### Your objective
Copy each line in the data that includes the word "will".

= = = = =

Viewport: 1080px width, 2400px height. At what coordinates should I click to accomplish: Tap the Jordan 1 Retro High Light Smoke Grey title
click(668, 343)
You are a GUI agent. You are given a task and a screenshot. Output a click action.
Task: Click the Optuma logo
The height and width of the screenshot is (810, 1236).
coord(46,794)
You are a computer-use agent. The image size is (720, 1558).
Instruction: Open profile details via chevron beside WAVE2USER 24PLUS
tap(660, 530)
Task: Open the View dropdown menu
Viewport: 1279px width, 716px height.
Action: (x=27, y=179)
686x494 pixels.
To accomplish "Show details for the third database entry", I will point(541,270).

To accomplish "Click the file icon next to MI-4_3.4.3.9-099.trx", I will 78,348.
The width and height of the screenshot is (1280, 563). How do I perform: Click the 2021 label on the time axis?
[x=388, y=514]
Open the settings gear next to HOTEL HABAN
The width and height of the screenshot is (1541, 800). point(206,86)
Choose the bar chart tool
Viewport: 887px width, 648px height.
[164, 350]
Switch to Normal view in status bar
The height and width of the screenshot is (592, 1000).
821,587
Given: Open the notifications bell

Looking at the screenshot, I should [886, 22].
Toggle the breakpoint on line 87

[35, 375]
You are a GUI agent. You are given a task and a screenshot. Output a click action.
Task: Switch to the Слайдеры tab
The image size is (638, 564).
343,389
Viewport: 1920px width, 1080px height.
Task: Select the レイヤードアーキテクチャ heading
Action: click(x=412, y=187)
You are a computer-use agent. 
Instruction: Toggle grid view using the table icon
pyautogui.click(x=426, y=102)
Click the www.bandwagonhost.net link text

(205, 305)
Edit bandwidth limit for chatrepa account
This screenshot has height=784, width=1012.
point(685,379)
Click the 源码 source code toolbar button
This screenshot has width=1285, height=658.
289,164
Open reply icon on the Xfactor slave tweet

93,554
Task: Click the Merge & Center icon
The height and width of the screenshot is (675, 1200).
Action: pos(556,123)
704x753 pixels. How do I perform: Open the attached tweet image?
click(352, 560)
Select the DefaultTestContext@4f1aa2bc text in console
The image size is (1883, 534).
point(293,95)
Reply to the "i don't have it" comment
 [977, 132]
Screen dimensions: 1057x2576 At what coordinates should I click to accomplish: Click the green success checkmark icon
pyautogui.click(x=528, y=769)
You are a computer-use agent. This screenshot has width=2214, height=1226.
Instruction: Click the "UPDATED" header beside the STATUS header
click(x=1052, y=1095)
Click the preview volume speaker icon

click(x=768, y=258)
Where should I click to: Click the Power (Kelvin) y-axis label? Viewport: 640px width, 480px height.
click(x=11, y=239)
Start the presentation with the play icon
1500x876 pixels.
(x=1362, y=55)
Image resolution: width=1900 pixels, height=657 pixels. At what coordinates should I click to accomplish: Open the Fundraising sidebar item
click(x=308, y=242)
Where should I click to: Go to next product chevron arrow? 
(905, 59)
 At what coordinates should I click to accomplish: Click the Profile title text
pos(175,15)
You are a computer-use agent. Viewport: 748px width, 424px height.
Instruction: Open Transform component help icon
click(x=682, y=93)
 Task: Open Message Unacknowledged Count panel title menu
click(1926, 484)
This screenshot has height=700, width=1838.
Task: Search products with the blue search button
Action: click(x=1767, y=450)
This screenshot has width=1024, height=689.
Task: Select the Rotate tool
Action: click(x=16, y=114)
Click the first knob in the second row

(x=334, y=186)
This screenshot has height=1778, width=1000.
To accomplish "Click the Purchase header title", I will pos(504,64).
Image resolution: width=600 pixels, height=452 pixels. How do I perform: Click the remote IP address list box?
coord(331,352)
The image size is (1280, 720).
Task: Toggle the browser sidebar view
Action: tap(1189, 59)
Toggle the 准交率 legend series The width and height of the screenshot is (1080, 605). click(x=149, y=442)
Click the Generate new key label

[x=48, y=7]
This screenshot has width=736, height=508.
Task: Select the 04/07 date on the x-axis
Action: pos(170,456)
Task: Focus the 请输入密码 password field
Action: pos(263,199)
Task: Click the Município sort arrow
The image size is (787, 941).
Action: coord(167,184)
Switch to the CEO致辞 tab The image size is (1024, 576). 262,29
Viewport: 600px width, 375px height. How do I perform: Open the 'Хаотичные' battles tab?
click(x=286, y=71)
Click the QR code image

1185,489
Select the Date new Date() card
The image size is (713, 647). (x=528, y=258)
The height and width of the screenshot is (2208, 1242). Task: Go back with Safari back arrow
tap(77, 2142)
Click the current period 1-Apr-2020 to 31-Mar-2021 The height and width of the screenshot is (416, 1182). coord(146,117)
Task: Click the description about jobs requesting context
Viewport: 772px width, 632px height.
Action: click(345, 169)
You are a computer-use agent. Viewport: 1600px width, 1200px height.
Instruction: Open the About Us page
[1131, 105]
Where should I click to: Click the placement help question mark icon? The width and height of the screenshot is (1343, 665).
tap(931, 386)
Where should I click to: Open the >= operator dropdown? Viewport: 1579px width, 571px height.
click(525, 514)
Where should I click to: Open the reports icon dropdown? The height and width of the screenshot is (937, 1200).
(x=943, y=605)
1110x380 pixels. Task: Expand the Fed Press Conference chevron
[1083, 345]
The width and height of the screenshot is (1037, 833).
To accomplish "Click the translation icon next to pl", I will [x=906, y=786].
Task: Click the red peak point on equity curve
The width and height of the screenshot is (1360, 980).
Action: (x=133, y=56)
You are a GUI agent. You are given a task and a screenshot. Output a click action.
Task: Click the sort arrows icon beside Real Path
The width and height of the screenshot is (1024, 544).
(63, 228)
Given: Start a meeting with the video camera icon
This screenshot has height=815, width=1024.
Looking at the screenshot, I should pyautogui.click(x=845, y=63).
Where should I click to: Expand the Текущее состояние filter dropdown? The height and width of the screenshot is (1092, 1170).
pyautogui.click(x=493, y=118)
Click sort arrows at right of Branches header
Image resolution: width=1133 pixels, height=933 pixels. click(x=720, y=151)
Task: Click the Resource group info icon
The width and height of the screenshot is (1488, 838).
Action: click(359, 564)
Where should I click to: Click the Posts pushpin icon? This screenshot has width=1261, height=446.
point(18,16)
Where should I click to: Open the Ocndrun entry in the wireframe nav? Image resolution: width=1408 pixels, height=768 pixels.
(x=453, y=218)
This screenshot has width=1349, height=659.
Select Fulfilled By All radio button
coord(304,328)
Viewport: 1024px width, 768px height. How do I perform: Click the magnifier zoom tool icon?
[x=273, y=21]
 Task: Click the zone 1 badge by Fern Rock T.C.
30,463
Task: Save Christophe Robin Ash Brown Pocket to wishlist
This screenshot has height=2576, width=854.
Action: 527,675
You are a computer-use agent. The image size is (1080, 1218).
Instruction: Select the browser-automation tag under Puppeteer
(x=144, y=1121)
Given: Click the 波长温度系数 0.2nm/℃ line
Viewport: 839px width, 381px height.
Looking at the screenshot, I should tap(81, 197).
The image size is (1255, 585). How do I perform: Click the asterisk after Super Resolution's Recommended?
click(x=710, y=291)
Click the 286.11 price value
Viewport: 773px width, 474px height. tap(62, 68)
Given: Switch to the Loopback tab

= = = = =

### Answer box
To accomplish "Show details for the third database entry", I will point(541,270).
To accomplish "Click the file icon next to MI-4_3.4.3.9-099.trx", I will 78,348.
To accomplish "Click the Purchase header title", I will pos(504,64).
To accomplish "Click the translation icon next to pl", I will [x=906, y=786].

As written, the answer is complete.